Most of it is dumb automatic header generation as the article points out, but looking at the source[0], there seems to be a lot of code duplication, e.g. 5 different vcn_*.c files that seem of significant size and largely identical at a glance.
How do you figure? VCN 1.0[0] and VCN 2.0[1] differ within the first few lines and only do so further, the more you compare them. The files seem to correlate to each version of AMD's Video Core Next hardware[2]; and not anything to do with autogeneration.
Actually, there's a lot of commonality between those two files. Just look at all the "is_idle", "get_wptr", "set_wptr" type functions. They're either literally identical or the v2_0 version is a superset of functionality of the v1_0 version.
This is a case where code is identical not by random chance but due to an underlying logical pattern (in this case: ring buffers for communication between CPU and GPU seem to continue working the same way). Hiding that via code duplication is going to make the code overall less maintainable, because the code lacks implicit knowledge of these patterns.
P.S.: It's interesting how many people missed that my complaint was specifically not about the auto-generated part, but about the part that humans copy&paste.
Code duplication sometimes make sense to better decouple different parts of the code base, however that often only becomes apparent long after the "code cleanup" to remove duplicates has been done.

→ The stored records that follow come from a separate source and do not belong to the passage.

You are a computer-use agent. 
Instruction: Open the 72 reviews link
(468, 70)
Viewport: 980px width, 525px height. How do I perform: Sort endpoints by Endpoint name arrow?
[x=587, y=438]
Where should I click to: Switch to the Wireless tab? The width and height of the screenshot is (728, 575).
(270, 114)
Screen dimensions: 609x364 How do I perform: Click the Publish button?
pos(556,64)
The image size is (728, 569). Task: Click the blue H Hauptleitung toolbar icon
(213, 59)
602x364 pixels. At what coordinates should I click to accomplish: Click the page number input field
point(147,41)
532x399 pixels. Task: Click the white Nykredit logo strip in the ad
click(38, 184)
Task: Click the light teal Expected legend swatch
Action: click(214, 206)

IDK it seems pretty common in the embedded world to add support for a new piece of hardware by copying the entire driver and then changing the parts that the new hardware supports instead of trying to come up with a driver that supports all generations of the hardware. Pretty sad if you ask me and very unmaintainable, but, at least if you ask the companies, people should just buy newer generations of their hardware if they want those bugfixes :).
Wild speculation from someone who doesn't do hardware, but I'd guess that it's not so much writing the software as testing it that motivates that. It'd be hard to keep the testing matrix of apps X hardware X driver version from exploding out of control.

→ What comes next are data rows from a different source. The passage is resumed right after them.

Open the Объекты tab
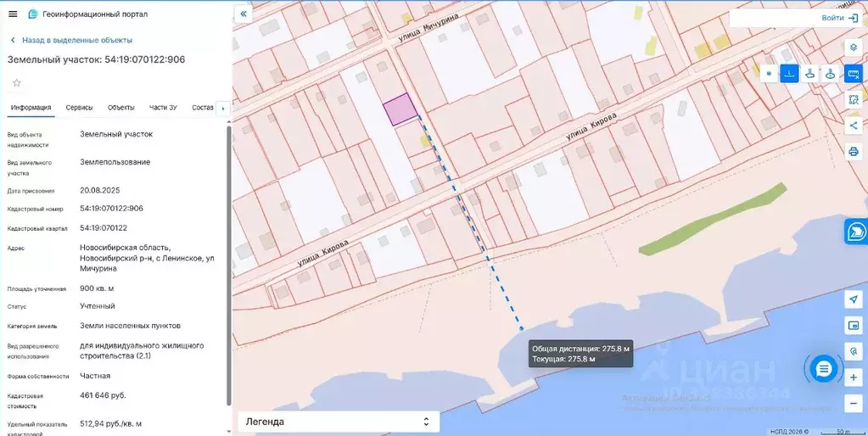Viewport: 868px width, 436px height. (x=121, y=108)
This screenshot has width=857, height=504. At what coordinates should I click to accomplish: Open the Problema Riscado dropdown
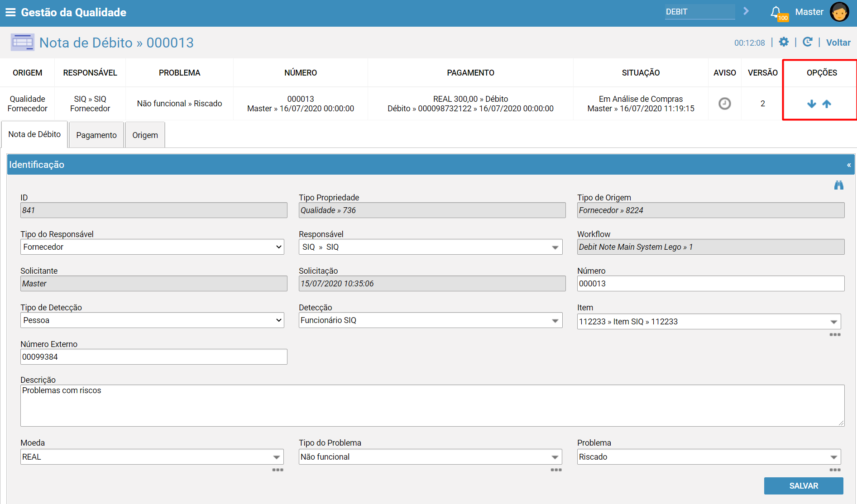(709, 457)
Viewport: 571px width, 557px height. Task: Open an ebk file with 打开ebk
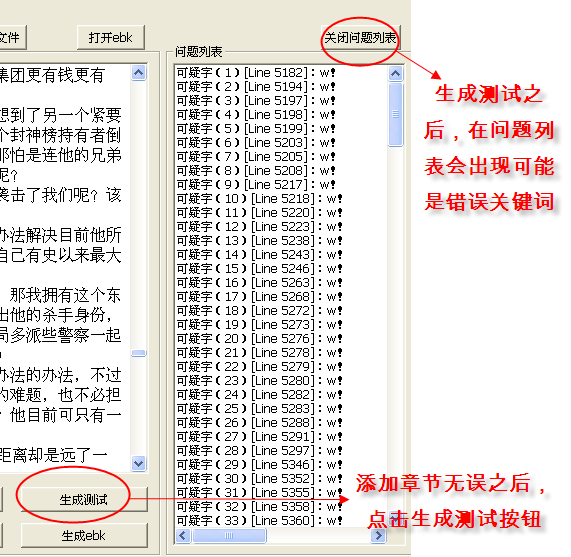coord(111,37)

Your customers will be hella pissed at you if their favorite game suddenly doesn't work on their system after a driver update. So you need to test a representative sample of previously-working software across all hardware that the updated driver applies to.
That sounds like a nightmare, and a capital-intensive one because you need to keep machines up with all of these cards, both in continuous integration and for interactive debugging.
I can understand the impulse to keep the list of hardware that new driver versions support small.
This is the real reason in my experience, combined with the bringup/support cycle that comes with hardware development. If you fork the driver for bringup, you buy yourself a lot of freedom to change things. During support phase, when the hardware is already in the hands of the customer, changing things is more risky and so you have to be conservative.
For example, maybe you had a chip bug in the previous hardware generation which caused the system to hang after several days of stress testing. You found a software workaround for the bug, but every time you touch the code you need to re-verify the workaround, which takes days.
Of course, the downsides of forking the code are also very apparent...
Another example of this in the kernel is filesystems: in theory, the ext4 driver can read/write ext2/ext3 filesystems fine. And yet the kernel for years had ext2, ext3, and ext4 implementations, each later version derived from the previous. The ext3 driver was eventually removed in 2015, but ext2 and ext4 survive.
Yeah exactly. Every new driver at AMD and NVIDIA have to fill a massive spreadsheet with most major game benchmarks from the last 5 years. Along with a collection of particularly nasty games.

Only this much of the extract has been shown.